Wherever Greeks may be, they welcome with true joy the designation by UNESCO of February 9 as "World Greek Language Day", Prime Minister Kyriakos Mitsotakis said in a post on Facebook.
Every year, he added, the world will honor the vehicle carrying the values of the country that gave birth to democracy, and that established philosophy and the sciences.
Mitsotakis hailed the act as "an undoubted success of our cultural diplomacy - as proof of the global appeal Homer's language always had", and beyond.
The unanimous decision, he said, to choose as point of reference and honor the day national poet Dionysios Solomos died "makes us doubly proud." Both because the Greek language is identified with the nation's historic progress, but also because it declares its universal human status, so that all citizens of the world may keep in mind poet Odysseas Elytis' line, "The language given me was Greek."
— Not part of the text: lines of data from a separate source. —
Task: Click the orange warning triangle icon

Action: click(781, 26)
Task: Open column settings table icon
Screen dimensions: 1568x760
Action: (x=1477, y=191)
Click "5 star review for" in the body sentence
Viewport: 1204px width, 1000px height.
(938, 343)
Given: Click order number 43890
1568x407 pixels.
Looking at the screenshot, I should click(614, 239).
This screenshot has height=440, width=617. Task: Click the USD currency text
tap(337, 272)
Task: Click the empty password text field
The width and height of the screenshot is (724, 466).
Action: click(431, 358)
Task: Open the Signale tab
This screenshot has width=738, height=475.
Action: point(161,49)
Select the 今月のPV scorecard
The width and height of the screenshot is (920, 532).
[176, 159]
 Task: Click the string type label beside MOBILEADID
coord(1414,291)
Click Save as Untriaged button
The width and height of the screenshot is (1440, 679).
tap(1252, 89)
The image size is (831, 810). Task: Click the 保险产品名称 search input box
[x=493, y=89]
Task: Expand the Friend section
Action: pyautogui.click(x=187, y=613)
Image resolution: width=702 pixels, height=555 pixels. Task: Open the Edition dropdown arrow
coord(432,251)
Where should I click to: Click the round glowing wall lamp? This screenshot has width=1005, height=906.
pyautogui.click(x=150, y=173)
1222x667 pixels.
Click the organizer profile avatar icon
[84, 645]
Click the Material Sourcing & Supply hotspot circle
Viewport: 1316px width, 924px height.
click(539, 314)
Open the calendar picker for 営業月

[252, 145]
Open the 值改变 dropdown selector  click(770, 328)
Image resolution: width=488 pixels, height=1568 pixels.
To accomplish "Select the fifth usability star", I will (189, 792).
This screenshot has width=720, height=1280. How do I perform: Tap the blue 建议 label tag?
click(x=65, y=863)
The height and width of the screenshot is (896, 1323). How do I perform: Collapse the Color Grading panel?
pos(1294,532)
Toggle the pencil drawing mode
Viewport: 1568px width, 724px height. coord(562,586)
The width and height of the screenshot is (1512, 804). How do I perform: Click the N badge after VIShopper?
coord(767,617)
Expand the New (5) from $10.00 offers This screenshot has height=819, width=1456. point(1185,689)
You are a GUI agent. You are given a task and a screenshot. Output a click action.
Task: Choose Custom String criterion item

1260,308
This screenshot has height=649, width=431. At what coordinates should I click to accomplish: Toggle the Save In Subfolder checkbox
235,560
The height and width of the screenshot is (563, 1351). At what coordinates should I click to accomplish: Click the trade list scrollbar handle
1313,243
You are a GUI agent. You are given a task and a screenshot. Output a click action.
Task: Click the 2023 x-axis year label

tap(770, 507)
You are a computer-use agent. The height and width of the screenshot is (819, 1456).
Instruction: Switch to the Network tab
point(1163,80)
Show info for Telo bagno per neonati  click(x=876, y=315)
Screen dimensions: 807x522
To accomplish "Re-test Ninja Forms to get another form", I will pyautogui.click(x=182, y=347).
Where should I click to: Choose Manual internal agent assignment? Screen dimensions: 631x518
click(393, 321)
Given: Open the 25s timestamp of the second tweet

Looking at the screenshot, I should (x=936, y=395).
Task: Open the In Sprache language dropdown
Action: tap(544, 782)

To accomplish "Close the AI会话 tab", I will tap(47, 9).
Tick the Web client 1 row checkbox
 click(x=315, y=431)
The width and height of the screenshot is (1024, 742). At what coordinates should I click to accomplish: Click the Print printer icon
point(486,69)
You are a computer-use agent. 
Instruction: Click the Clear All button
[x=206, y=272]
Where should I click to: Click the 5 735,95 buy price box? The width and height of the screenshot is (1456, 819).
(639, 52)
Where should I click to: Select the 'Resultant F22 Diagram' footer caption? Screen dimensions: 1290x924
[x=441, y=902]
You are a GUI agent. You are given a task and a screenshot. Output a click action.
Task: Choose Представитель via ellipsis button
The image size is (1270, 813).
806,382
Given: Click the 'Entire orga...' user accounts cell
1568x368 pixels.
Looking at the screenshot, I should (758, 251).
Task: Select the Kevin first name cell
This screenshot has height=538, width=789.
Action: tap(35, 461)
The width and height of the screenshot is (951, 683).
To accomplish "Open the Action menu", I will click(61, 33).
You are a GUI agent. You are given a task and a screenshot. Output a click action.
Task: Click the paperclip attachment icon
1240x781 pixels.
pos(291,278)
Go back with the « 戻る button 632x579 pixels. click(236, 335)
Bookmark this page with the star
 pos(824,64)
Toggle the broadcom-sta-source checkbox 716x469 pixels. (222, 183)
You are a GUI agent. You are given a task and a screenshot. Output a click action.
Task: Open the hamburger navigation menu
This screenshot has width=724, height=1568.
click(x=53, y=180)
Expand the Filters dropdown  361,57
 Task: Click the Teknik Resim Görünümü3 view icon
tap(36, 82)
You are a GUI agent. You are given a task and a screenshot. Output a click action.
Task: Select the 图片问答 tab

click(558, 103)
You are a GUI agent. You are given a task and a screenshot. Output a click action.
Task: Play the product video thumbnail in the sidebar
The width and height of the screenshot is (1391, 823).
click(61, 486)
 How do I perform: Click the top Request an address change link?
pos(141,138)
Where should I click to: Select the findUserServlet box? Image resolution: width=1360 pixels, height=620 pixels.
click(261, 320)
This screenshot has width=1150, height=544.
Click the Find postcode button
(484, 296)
Mitsotakis also referred to the designation event earlier in the day, during his first monthly meeting with Greek President Constantine Tassoulas, who also recalled the two Greek poets to win the Nobel Prize, George Seferis in 1963 and Odysseas Elytis in 1979. Tassoulas had cited Elytis as saying in a speech in November 1979 that there is no other language in the world where the words 'sky' (ouranos) and 'sea' (thalassa) have been spoken over 3,000 years, from Homer and Plato to the present.